What to start writing in the 2018th? Oh, if I knew :) This is something that has already appeared on the horizon, but has not yet become so big as to overshadow the sun. Look around, maybe notice something like that?

Progress in software is incredible. Absolutely unnoticed with the advent of WASM browsers have become universal virtual machines. After 2 years, you can build a universal, complex and high-performance application by compiling it under exactly one platform: web assembly. And it will run everywhere.

But people still live around 2012. They use Babel, although 99% of users have at least one browser with ES6 support.

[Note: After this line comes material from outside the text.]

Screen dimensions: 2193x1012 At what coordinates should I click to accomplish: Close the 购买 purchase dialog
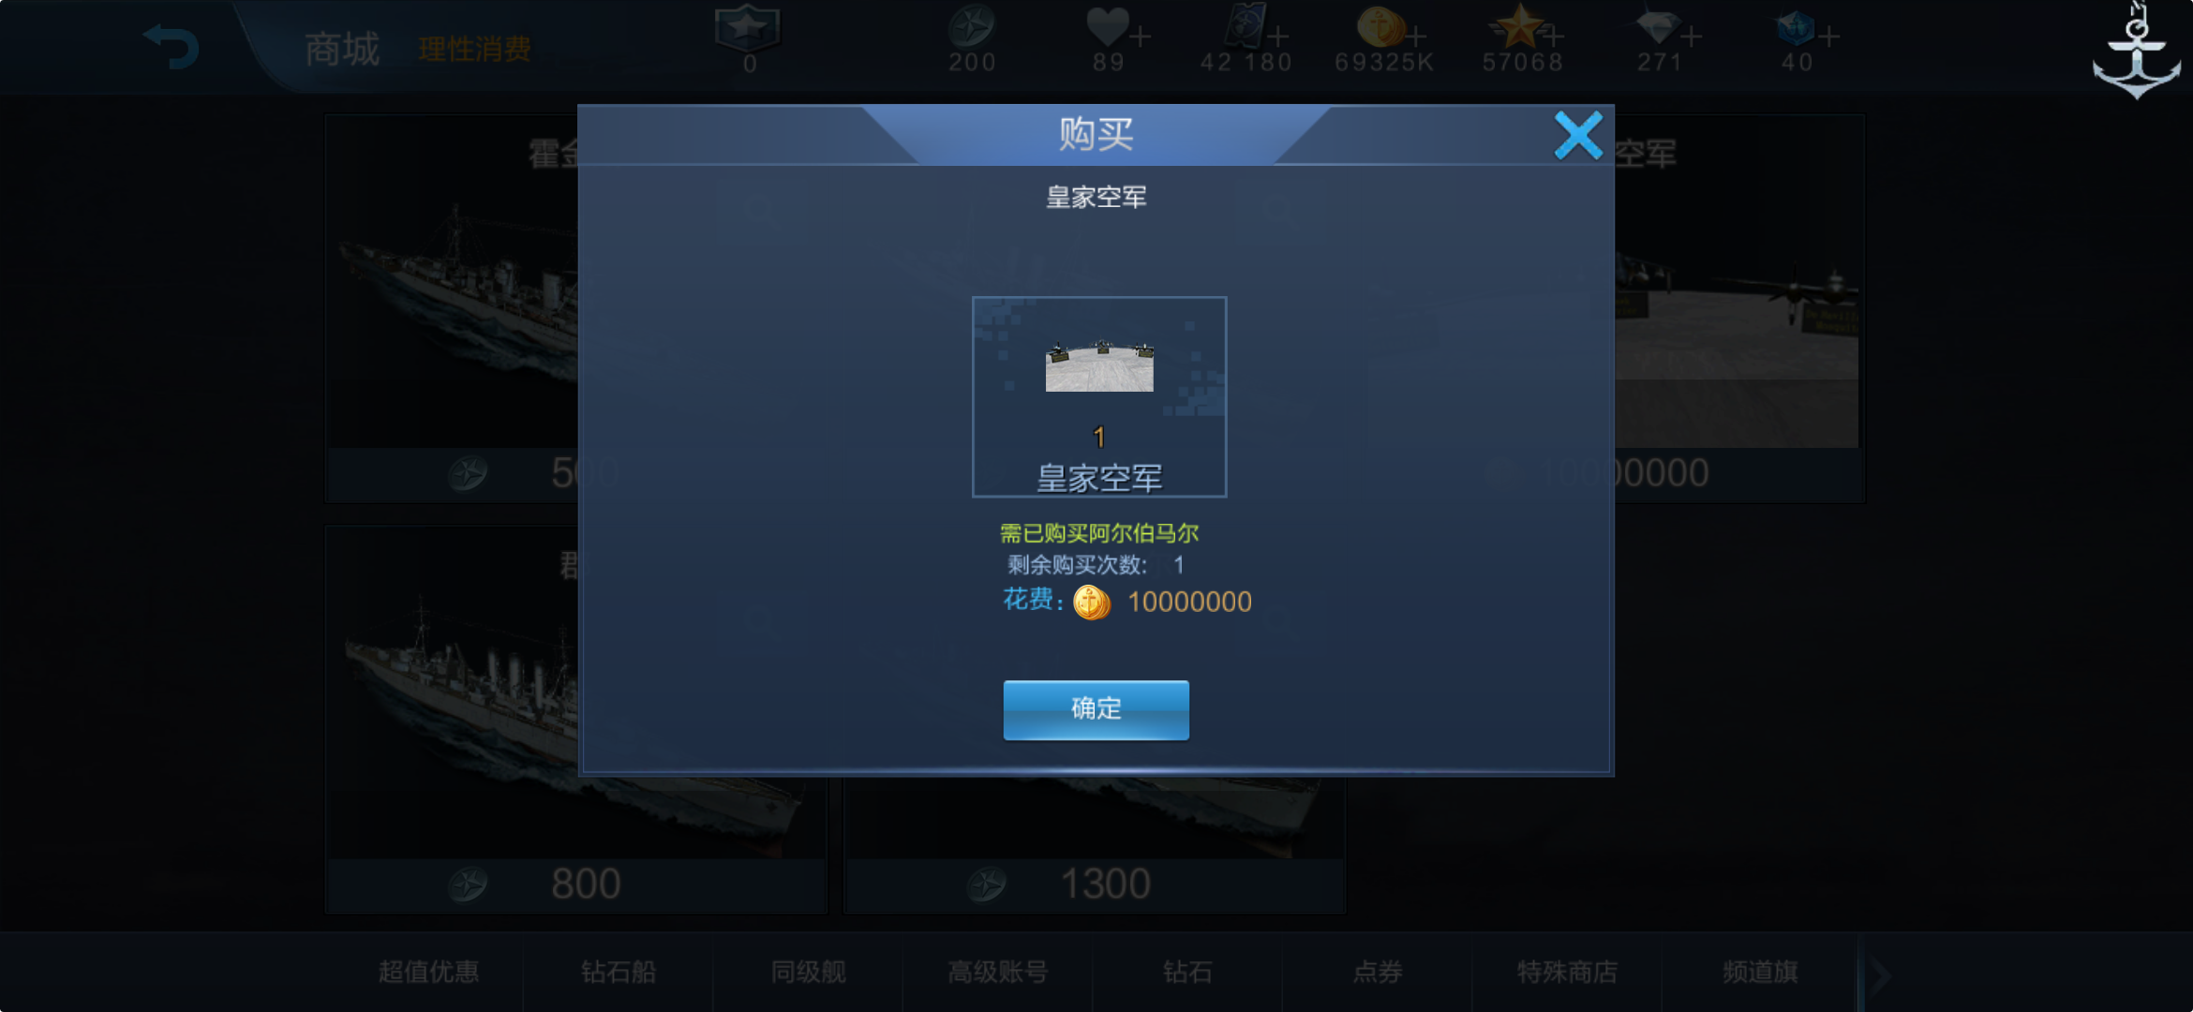1578,136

New programming languages ​​appear constantly. And some of them are quite good. Only in the last 8 years, we got Go, Rust, Scale and D - everyone found their niche. In the next 2 years, I expect to see how Julia will contribute to scientific programming. And this is just what I personally care about and what I follow. The total amount of technology and knowledge strikes incredibly.

But I got distracted ...


Being inspired by the future is relatively easy. But, frankly, in addition to the linear progress of productivity growth - it is hard to imagine what will happen in 2 or 5 years. Some ideas are floating in the air, teams are working on different software and hardware projects, but what will “shoot” out of this?

Still, if you want to prepare your software for the future, you need to begin to realize the present. What is good in the present is already there, it is observable, measurable. And it will still hold on for some time. Making your software relevant at least today is a good idea. You will not be ready for the realities of 2020, using the approaches of 2000. But software written with approaches that are relevant for 2018, can work quite well in 2020.

So do not deny yourself the pleasure to develop software with a reserve for the future. Just do it more correctly. Estimate not only the development of your future product, but also the development of its surrounding ecosystem. Everything that can be designed flexibly should be designed flexibly. This will give you the opportunity to maneuver at the moment when you know which way this maneuver should be completed. And it will save you from the time spent on preparing for what will never happen.